In the 1960s, she became known to a wider white audience, playing Carnegie Hall in 1962, and making a number of mainstream TV appearances, particularly her multiple appearances on The Smothers Brothers Comedy Hour when that CBS show was number one on television in the late 1960s, which introduced her to a whole new Boomer audience.

1969

She also added the occasional satirical song to her jokes, and her (completely serious and melancholy) cover version of "Abraham, Martin and John" hit #35 on the Billboard Hot 100 on July 19, 1969. At 75 years old, Mabley became the oldest living person ever to have a US Top 40 hit (Louis Armstrong, who would have been 86 when "What a Wonderful World" became a hit in 1988, is the oldest overall, although Armstrong was younger than Mabley when the record was made).

1970

Loretta Aiken took her stage name, Jackie Mabley, from an early boyfriend, commenting to Ebony in a 1970s interview that he had taken so much from her, it was the least she could do to take his name. Later she became known as "Moms" because she was indeed a "Mom" to many other comedians on the circuit in the 1950s and 1960s.

1975

Mabley had six children: Bonnie, Christine, Charles, and Yvonne Ailey, and two given up for adoption when she was a teenager. She died from heart failure in White Plains, New York on May 23, 1975. She is interred at Ferncliff Cemetery, Hartsdale, New York.

2013

Mabley was the inspiration for the character of Grandma Klump in The Nutty Professor.

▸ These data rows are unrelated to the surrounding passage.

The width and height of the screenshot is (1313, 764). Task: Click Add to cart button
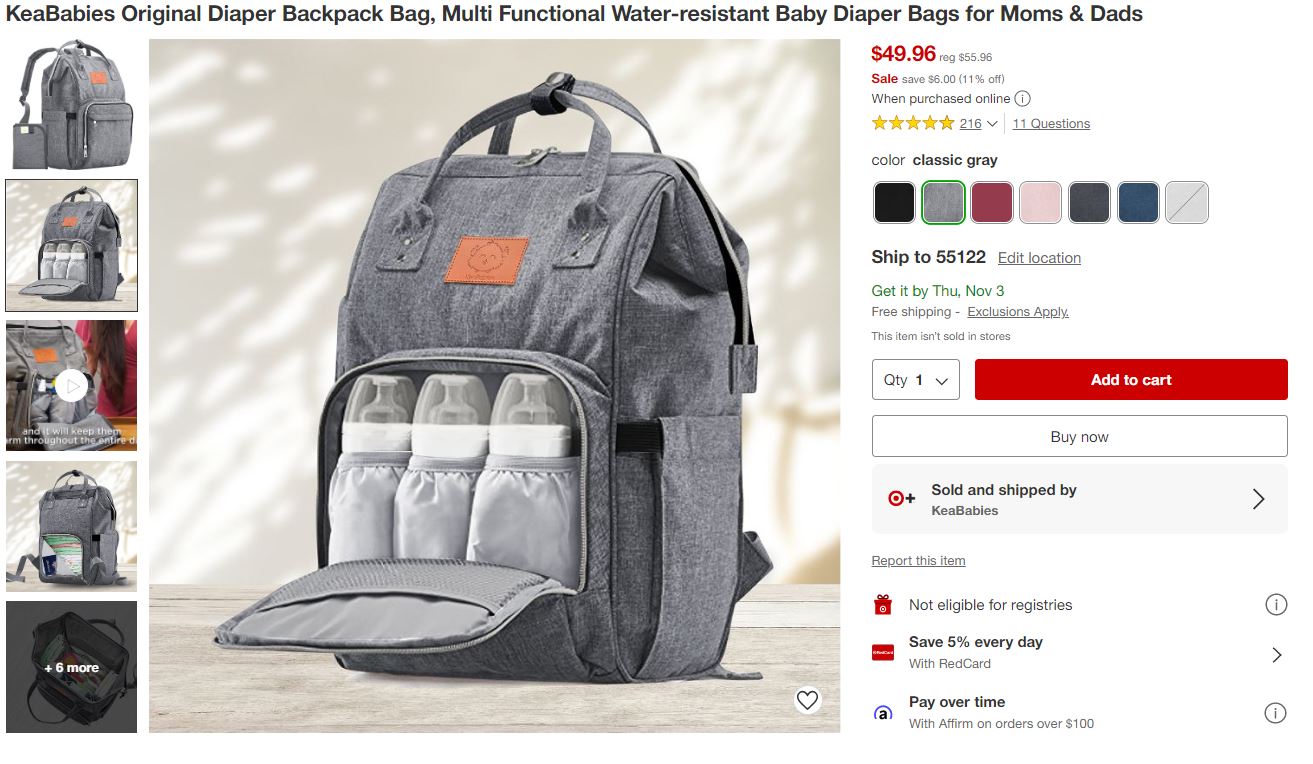click(1131, 380)
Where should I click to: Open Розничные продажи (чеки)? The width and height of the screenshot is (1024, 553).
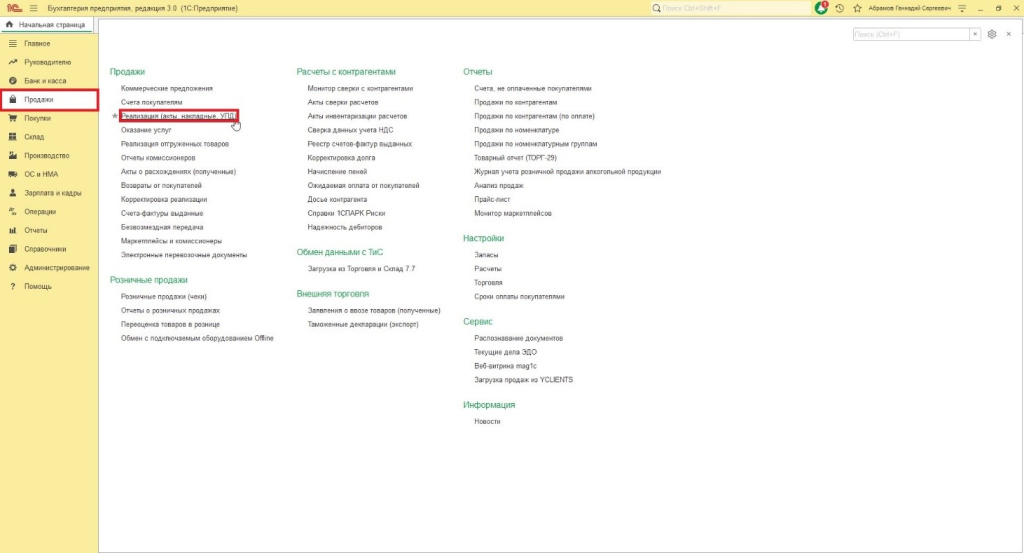pyautogui.click(x=163, y=297)
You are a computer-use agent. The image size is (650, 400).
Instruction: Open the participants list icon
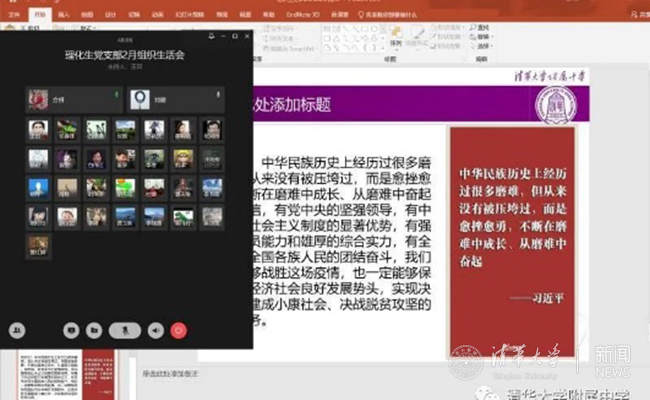point(17,327)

She is the subject of Whoopi Goldberg Presents Moms Mabley, a documentary film which first aired on HBO on November 18, 2013.

2014

This documentary was nominated for two Creative Arts Emmy Awards at the 66th ceremony held on August 16, 2014, at the Nokia Theatre in Downtown Los Angeles: Outstanding Documentary or Nonfiction Special and Outstanding Narrator for Whoopi Goldberg. In 2015, she was named by Equality Forum as one of their 31 Icons of the 2015 LGBT History Month.

2017

Mabley was featured during the "HerStory" video tribute to notable women on U2's tour in 2017 for the 30th anniversary of The Joshua Tree during a performance of "Ultraviolet (Light My Way)" from the band's 1991 album Achtung Baby.